Model-inherent limitations

When viewing AquaMaps, the most important point to keep in mind is that these maps represent species' range maps. Predictions thus document the large-scale and long-term presence of a species and cannot be assumed to correctly represent the local occurrence of a species on a specific day of a specific year. Spatial resolution of predictions is limited by the cell dimensions of the global grid of half degree cells. Similarly, AquaMaps represent mean annual distributions of species and do not account for changes in species occurrence due to migration or unusual environmental events such as El Ninos.

Even though AquaMaps strives to capture the actual range of occurrence and relative likelihood of presence for each species as closely as possible, predictions in many cases may still more closely approximate a species' fundamental niche than its realized niche. This can be caused by the lack of incorporation of environmental parameters that determine species' occurrence on more local scales. In addition, AquaMaps and most other habitat prediction models cannot capture the effects of biological interactions such as inter- or intraspecific competition, predation or symbioses that very much affect the actual presence or absence of species on smaller scales.

Model evaluation

Unfortunately, none of the biases and problems outlined above will likely be detected by means of standard cross-validation techniques that are often used to evaluate the fit of habitat predictions. Cross-validation techniques simply split data into training and test sets or use re-sampling techniques - however, both training and test data will be affected by the same biases. The need to test performance of habitat suitability models using independent data sets is therefore frequently stressed (e.g. Elith, Graham et al. 2006). For models predicting entire distributions of species at very large or even global scales, such independent and reliable test data sets are difficult to find.

Qualitative comparison with published range maps and information about species distributions

Although quantitative evaluation of AquaMaps predictions is still pending and will likely remain limited to a small number of species, we have implemented a ranking system which indicates the degree to which modeled predictions match what is known about a given species distribution. A single star is assigned to the default computer-generated map. Experts reviewing predictions for a species are asked to rank the final reviewed map based on their knowledge of relative occurrence and maximum range extents by assigning additional stars that will provide an index of the quality of specific AquaMaps predictions.

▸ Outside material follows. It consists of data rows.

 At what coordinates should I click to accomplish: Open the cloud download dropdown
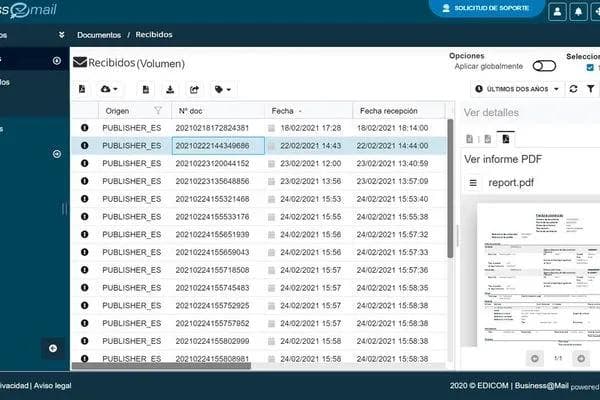tap(111, 89)
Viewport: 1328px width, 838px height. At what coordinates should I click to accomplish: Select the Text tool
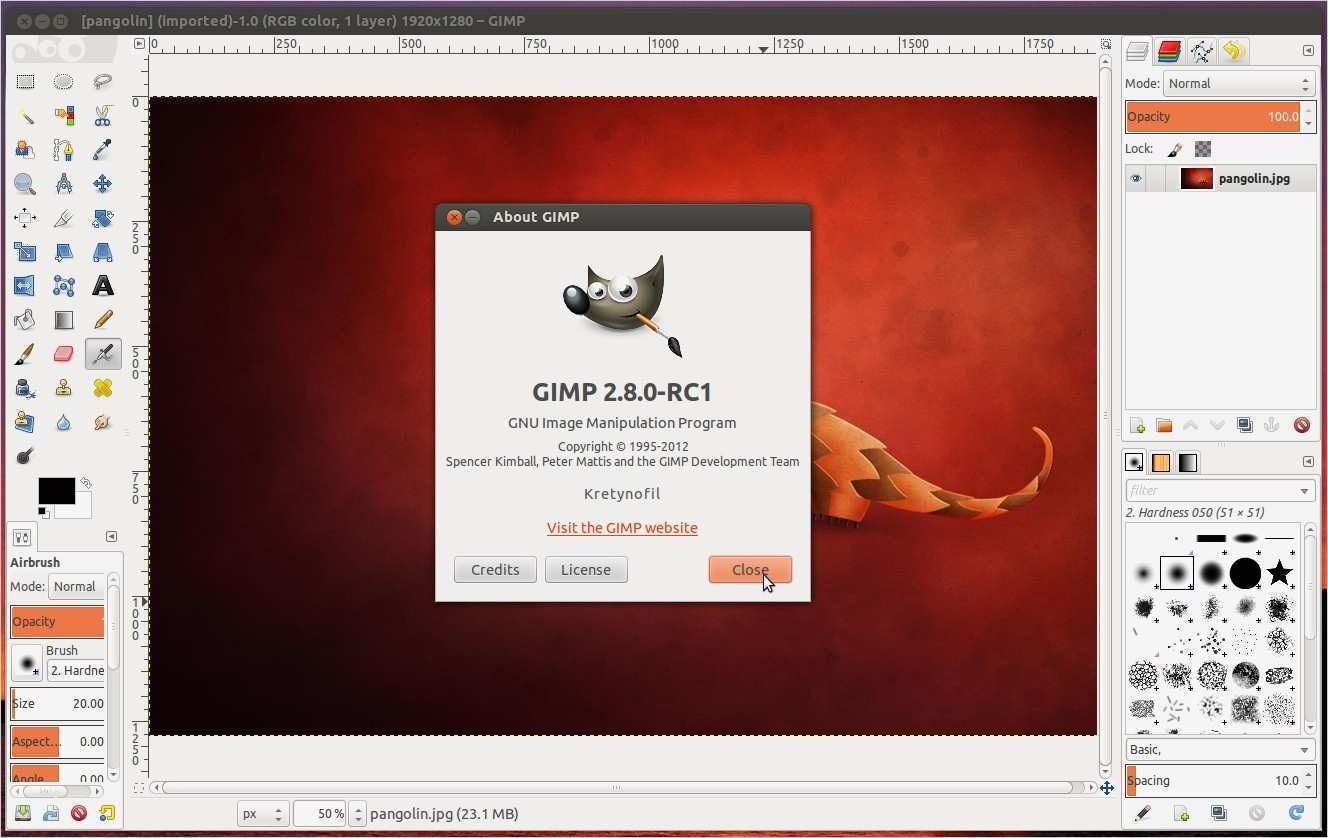[x=103, y=286]
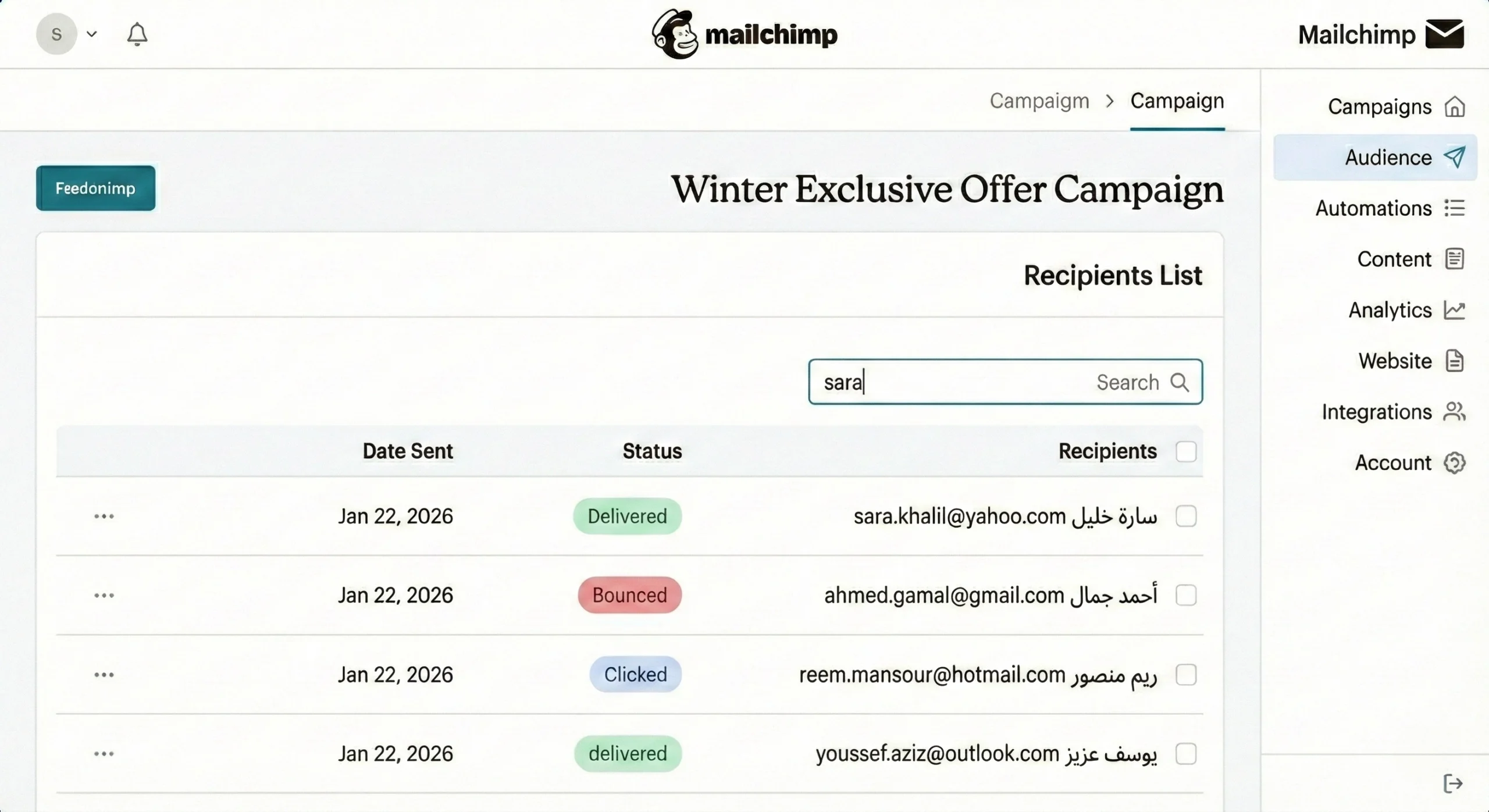
Task: Click the logout icon in sidebar
Action: [1453, 783]
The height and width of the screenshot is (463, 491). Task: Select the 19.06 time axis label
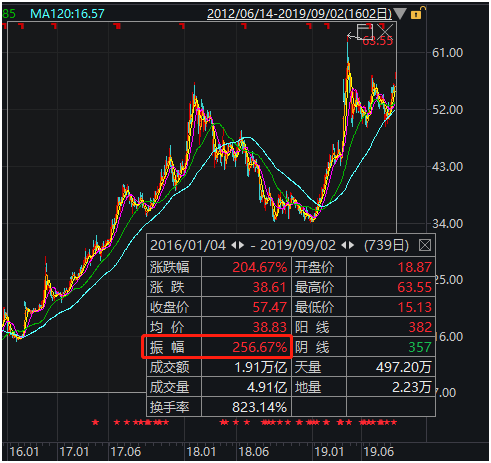[378, 452]

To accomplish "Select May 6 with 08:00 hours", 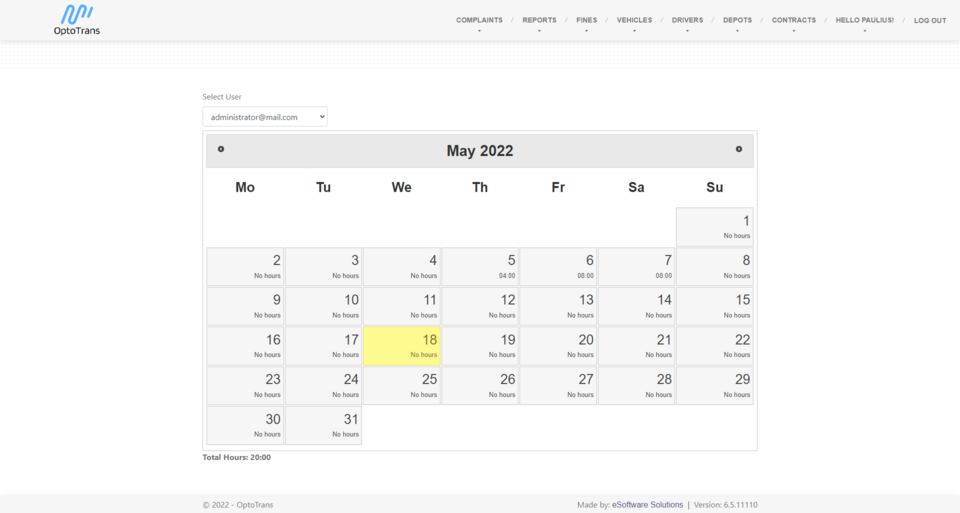I will (x=558, y=267).
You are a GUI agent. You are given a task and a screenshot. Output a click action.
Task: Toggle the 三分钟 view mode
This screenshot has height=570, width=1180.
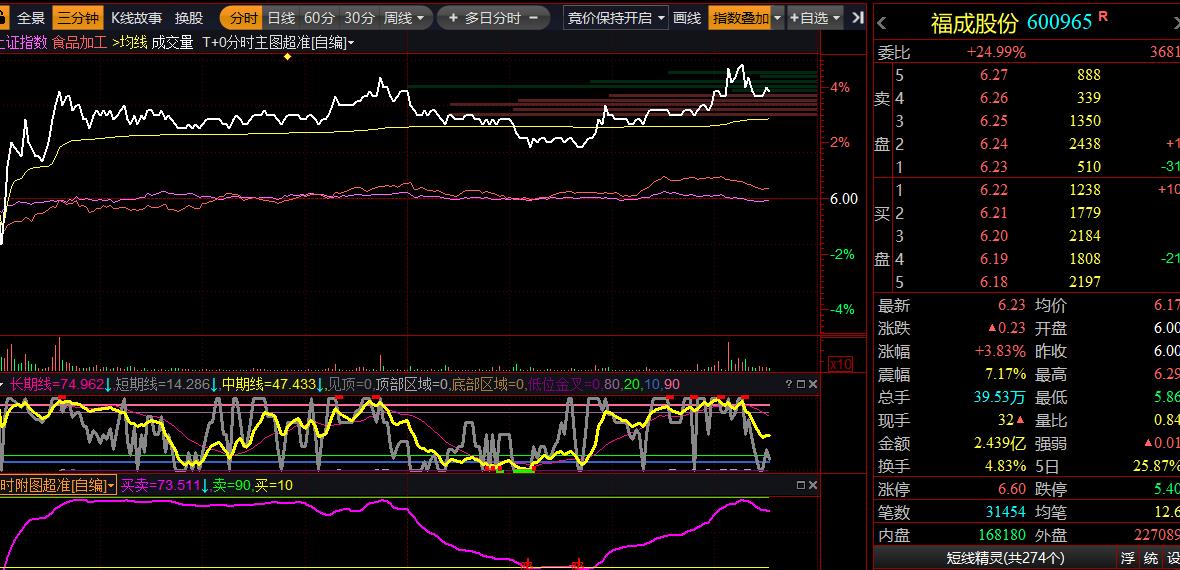[x=78, y=18]
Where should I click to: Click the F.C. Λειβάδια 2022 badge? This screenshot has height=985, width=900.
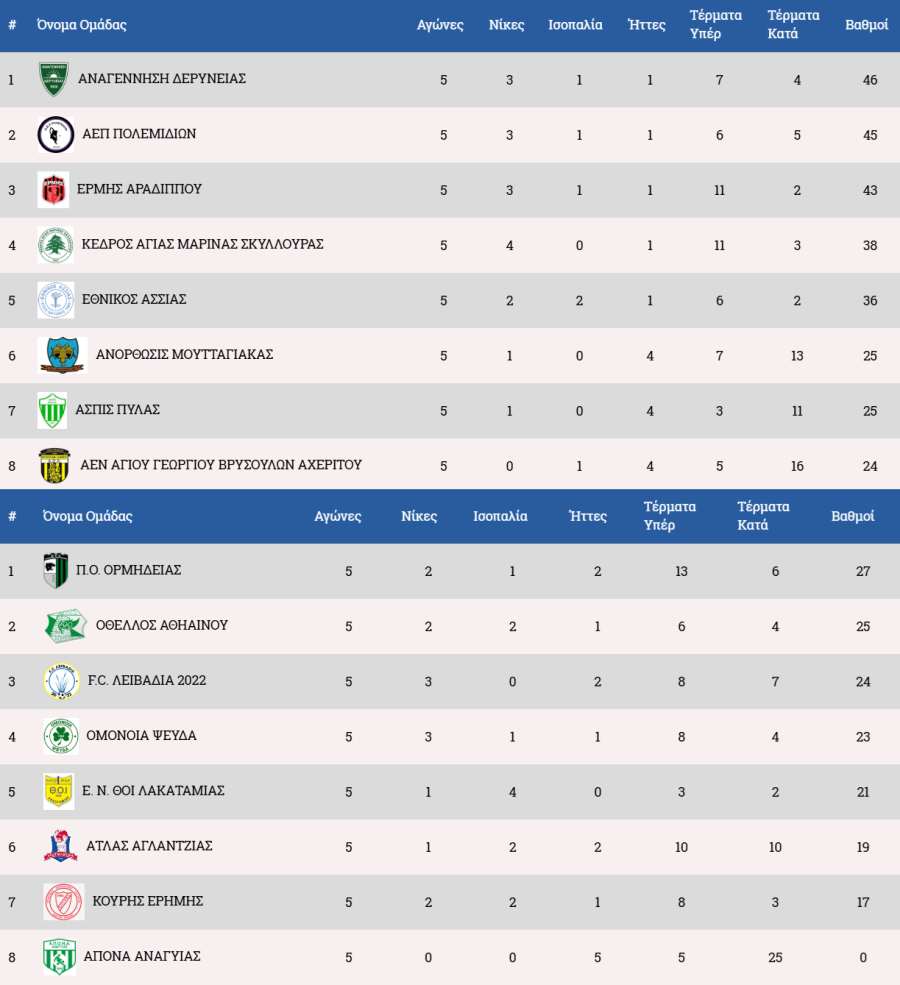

Quantitative assessment of model performance

Kaschner et al. (2006) showed that - on large scales - predictions generated by an environmental envelope model based entirely on expert knowledge successfully captured a large proportion of the observed variation in effort-corrected and independent marine mammal occurrence data collected during dedicated surveys in different parts of the world. We are planning to implement a similar validation approach to test AquaMaps predictions using independent fisheries survey data for a representative subset of marine species in early 2007. In addition, we are planning to quantitatively compare AquaMaps with predictions generated by other presence-only models.

References

Elith, J., C. H. Graham, et al. (2006). "Novel methods improve prediction of species' distributions from occurrence data." Ecography 29: 129-151.

Guisan, A. and N. Zimmermann (2000). "Predictive habitat distribution models in ecology." Ecological Modelling 135: 147-186.

Kaschner, K., L. B. Christensen, et al. (2006). Mapping top consumers in marine ecosystems past and present: comparative consumption rates of great whales and fisheries (SC/58/E3). International Whaling Commission - Scientific Committee Meeting, (unpublished).

Kaschner, K., R. Watson, et al. (2006). "Mapping worldwide distributions of marine mammals using a Relative Environmental Suitability (RES) model." Marine Ecology Progress Series 316: 285-310.

Moisen, G. G. and T. S. Frescino (2002). "Comparing five modelling techniques for predicting forest characteristics." Ecological Modelling 157(2-3): 209-225.